At present, the Cuban peso is issued in two different versions: a convertible one, pegged to the United States dollar, and a non-convertible one for the home market, which trades at 26.5 to one against the convertible version. The convertible peso is used by foreign tourists and by the elite who have access to the tourist trade or foreign markets, while most ordinary Cubans are stuck with the ordinary peso. (There’s an explanation of the system here, although it’s a few years out of date.)
This now all sounds quite bizarre, but it’s how communist countries generally used to work. Ordinary business was transacted in local currencies that were worthless anywhere else; foreigners and the privileged few used hard currency or its equivalent. Between the two there was an official exchange rate, and a black market rate that could be an order of magnitude greater.
That system largely disappeared with the fall of the Soviet empire in 1989-91. It was already on its last legs in mid-1989 when Fred Barnes reported plaintively from Poland:
The U.S. embassy changed money at the black market rate (5,000 zlotys to the dollar, not 800). I got 100,000 zlotys and found I couldn’t spend them all. … A pocketful of zlotys gives new meaning to the expression “non-convertible currency.” You not only can’t convert it into other currencies. You can’t even convert it into anything worth buying. (New Republic, 7 & 14 August 1989)
Like many other trappings of communism, the non-convertible currency lived on in Cuba.
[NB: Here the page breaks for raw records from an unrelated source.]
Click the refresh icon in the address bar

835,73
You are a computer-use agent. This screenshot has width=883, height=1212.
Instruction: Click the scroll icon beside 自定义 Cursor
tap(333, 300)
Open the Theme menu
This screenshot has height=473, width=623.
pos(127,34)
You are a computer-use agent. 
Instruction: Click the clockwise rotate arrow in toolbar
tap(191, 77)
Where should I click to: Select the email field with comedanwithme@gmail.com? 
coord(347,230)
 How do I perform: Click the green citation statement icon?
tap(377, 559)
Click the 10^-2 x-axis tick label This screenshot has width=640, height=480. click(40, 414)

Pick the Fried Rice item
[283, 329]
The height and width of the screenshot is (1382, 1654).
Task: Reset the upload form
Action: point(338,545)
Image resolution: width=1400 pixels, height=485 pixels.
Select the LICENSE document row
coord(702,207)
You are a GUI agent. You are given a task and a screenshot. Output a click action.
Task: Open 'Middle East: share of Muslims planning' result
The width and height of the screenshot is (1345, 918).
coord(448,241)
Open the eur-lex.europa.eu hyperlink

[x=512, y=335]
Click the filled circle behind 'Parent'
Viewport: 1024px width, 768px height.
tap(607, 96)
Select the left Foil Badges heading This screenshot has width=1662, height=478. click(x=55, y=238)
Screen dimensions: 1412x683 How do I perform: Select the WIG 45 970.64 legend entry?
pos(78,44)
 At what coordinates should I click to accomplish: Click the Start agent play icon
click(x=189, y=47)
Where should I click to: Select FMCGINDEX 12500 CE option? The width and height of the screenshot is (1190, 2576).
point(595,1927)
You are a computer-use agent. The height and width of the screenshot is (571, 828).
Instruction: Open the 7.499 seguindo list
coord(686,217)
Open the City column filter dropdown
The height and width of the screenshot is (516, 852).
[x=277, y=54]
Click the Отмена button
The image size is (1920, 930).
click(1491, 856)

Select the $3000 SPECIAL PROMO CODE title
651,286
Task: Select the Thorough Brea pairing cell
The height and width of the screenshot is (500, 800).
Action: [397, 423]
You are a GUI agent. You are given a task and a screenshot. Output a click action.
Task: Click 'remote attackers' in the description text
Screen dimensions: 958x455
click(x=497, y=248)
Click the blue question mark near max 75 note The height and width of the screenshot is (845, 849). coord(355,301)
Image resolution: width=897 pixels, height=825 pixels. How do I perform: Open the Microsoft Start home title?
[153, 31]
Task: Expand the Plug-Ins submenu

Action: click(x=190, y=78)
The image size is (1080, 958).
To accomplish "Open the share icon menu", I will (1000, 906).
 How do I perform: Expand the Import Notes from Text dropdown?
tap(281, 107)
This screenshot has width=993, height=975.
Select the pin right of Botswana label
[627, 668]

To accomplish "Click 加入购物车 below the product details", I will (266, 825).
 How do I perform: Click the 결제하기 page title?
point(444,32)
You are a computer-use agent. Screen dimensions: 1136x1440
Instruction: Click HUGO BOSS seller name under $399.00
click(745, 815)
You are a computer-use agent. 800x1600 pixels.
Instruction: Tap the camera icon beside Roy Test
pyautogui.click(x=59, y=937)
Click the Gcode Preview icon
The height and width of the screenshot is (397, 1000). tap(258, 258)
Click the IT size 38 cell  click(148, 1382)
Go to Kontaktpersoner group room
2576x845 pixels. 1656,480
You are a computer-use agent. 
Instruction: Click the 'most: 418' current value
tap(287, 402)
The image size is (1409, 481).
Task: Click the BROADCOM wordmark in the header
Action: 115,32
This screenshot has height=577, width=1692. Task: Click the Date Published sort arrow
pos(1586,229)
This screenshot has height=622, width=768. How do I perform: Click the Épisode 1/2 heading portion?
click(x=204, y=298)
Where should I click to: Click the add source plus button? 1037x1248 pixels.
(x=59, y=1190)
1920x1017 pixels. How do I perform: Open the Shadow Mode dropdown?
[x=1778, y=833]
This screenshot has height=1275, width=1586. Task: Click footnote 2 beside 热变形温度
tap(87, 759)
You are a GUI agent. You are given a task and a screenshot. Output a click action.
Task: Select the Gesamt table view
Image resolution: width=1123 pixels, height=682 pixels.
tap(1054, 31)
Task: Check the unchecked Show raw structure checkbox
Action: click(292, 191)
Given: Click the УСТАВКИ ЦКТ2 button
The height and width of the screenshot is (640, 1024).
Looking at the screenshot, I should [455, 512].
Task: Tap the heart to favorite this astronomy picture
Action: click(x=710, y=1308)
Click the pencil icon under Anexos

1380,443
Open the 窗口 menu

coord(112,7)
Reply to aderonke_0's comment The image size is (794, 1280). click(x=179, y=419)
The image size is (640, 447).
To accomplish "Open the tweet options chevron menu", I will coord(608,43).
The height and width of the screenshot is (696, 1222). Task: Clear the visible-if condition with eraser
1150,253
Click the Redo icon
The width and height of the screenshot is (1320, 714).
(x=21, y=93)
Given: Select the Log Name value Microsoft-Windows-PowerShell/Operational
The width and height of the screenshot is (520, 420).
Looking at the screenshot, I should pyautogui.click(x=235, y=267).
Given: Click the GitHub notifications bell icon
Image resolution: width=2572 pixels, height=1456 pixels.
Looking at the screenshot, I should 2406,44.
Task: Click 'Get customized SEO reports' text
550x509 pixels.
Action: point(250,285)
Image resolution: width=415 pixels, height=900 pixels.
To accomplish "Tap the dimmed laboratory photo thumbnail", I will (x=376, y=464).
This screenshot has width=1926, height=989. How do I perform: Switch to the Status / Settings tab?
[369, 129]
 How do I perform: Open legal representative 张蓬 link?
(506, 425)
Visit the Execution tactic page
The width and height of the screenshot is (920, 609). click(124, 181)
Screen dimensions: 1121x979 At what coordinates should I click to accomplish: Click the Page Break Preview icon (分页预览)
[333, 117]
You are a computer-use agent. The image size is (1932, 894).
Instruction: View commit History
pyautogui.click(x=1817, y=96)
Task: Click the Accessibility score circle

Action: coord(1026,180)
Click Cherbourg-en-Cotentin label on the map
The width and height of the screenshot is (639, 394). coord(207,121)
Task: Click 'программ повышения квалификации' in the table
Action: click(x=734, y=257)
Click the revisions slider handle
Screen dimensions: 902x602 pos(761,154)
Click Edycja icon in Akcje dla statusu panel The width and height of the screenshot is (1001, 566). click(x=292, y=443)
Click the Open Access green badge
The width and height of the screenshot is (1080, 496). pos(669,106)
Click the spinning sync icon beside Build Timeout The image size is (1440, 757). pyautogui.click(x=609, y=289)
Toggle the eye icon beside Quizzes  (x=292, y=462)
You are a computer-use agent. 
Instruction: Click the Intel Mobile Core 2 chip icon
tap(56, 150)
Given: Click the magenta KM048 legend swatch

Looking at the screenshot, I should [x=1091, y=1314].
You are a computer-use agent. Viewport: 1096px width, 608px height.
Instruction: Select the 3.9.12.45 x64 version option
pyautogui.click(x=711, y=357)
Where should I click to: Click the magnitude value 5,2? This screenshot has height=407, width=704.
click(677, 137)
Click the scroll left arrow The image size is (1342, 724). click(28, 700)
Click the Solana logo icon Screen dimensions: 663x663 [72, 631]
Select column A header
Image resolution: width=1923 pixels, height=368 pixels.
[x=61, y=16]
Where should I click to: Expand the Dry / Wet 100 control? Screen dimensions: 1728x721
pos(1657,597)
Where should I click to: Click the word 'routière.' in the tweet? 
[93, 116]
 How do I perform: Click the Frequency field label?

But since the retirement of long-term dictator Fidel Castro in 2008, Cuba has been on a steady if gradual reformist track – despite the fact that Castro was succeeded by his brother Raúl, only five years his junior (and now aged 82), who had always had a reputation as a hard-liner.
Cuba remains a one-party state, but there has been some liberalisation in both economic and political spheres. Earlier this year, accepting re-election to a second five-year term, Raúl Castro promised that in future there would be term limits and designated 52-year-old Miguel Diaz-Canel as his vice-president and heir presumptive.
At the same time he promised that “he was not named president in order to destroy Cuba’s socialist system” – but we know from the eastern European experience that a wide range of reformist policies can still be marketed as “socialism” when it suits those in power.
And now, as the BBC says, the ruling party has decided that is “imperative to guarantee the re-establishment of the Cuban peso’s value and its role as money, that is as a unit of accounting, means of payment and savings.” The two currencies will be aligned to the same value, a process that may take about 18 months.